Il y a-t-il une bulle à Wall Street ou pas ? La question revient de manière épisodique, après plus de six ans d'une hausse quasi ininterrompue qui a conduit les indices américains à des records historiques.
La semaine dernière, Goldman Sachs a publié un document pour tenter de faire le point en interrogeant deux économistes célèbres, un gérant, ainsi que ses propres stratégistes. Parmi eux figurent Robert Shiller, professeur à l’université de Yale, célèbre notamment pour son ratio « CAPE » (P/E ajusté du cycle des résultats), Jeremy Siegel, professeur de finance à l’université de Wharton, ainsi que Cliff Asness, directeur des investissements du fonds AQR Capital Management.
De l’avis de ces observateurs avisés, il ressort que les actions américaines ne sont pas en situation de bulle, mais qu’elles affichent des ratios de valorisation riches, en lien avec la croissance des résultats des entreprises mais aussi avec le mouvement de baisse des taux.
« Je ne suis pas sûr que la situation actuelle est une bulle au sens classique du terme car je ne suis pas certain que la plupart des gens ont des anticipations extravagantes », explique Shiller. Ce dernier pense plutôt que le plus gros risque en termes de surévaluation vient des obligations et de l’immobilier.
Pour Cliff Asness, il est difficile de parler de bulle. Ce dernier préfère évoque une surévaluation des actions. « Les investisseurs gagneront beaucoup moins que par le passé grâce aux actions, mais ils bénéficieront d’un écart positif par rapport aux obligations et à l’inflation », explique-t-il.
« Si le CAPE entrait dans la zone des 30 – environ 30% au-dessus des niveaux actuels du marché – je commencerais à m’inquiéter beaucoup plus de la valorisation » des actions, ajoute le gérant.
Ce dernier s’inquiète davantage de la surévaluation des obligations, tout en affirmant préférer les « obligations américaines aux non-américaines et les actions non-américaines aux obligations américaines, en particulier sur un horizon de temps long. »
Jeremy Siegel, réputé pour son approche « buy and hold » et son optimisme à l’égard des actions sur longue période, défend la thèse d’une valorisation raisonnable des actions américaines.
La Bourse américaine affiche un P/E de 17-18x les résultats, au-dessus de sa moyenne de 16,5x au cours des soixante dernières années. Mais ce niveau est justifié selon Siegel, « au regard du faible niveau des taux d’intérêt. »
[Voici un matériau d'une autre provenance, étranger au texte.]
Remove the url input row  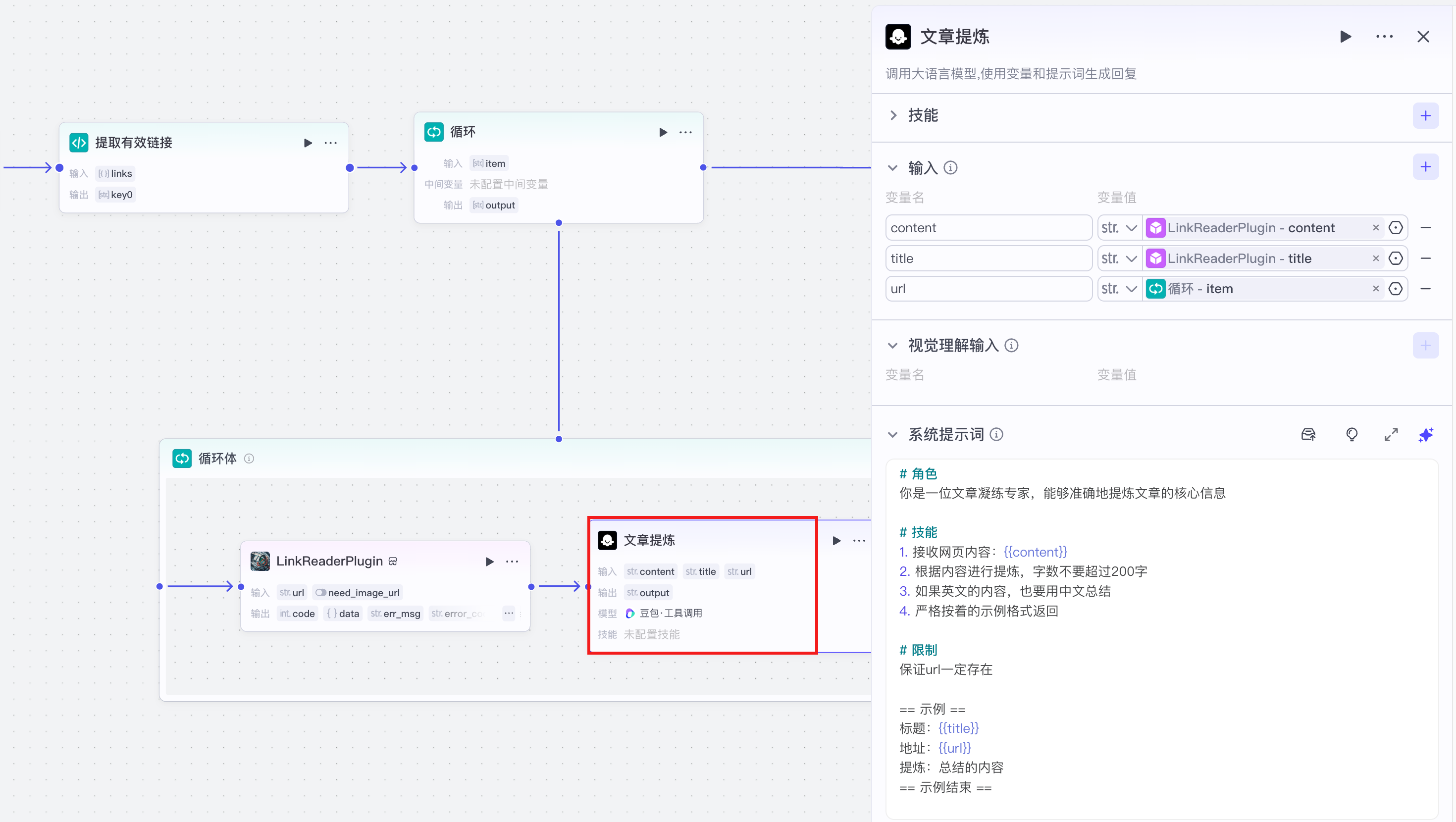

Pour cet économiste, le rendement à attendre des actions est l’inverse du P/E ou « rendement bénéficiaire » (« earnings yield » en anglais). « Un P/E de 18 suggère un rendement bénéficiaire de 5,5% ; à 20x, le rendement à attendre des actions est de 5%. Si les actions se paient plus cher, cela signifie que le rendement à en attendre sera inférieur à sa moyenne historique, que j’estime être de 6,5% par an après inflation », affirme-t-il.
L’économiste considère que le niveau de rentabilité des entreprises américaines restera durablement élevé et estime la juste valeur du Dow Jones Industrial Average à 20.000 points (contre 18.076 points actuellement).
S’il n’écarte pas le risque d’une correction boursière suite à une remontée des taux, mais considère qu’elle présenterait une opportunité d’achat.
Cet optimisme tranche avec celui des stratégistes de Goldman Sachs, qui se disent inquiets du niveau de valorisation des actions au regard des différents cycles de resserrement monétaire de la Fed. Cela « est susceptible de générer des rendements plus faibles que par le passé » et expose les investisseurs à des phases de baisse plus marquée compte tenu de la cherté des actions et de la volatilité à attendre sur les taux.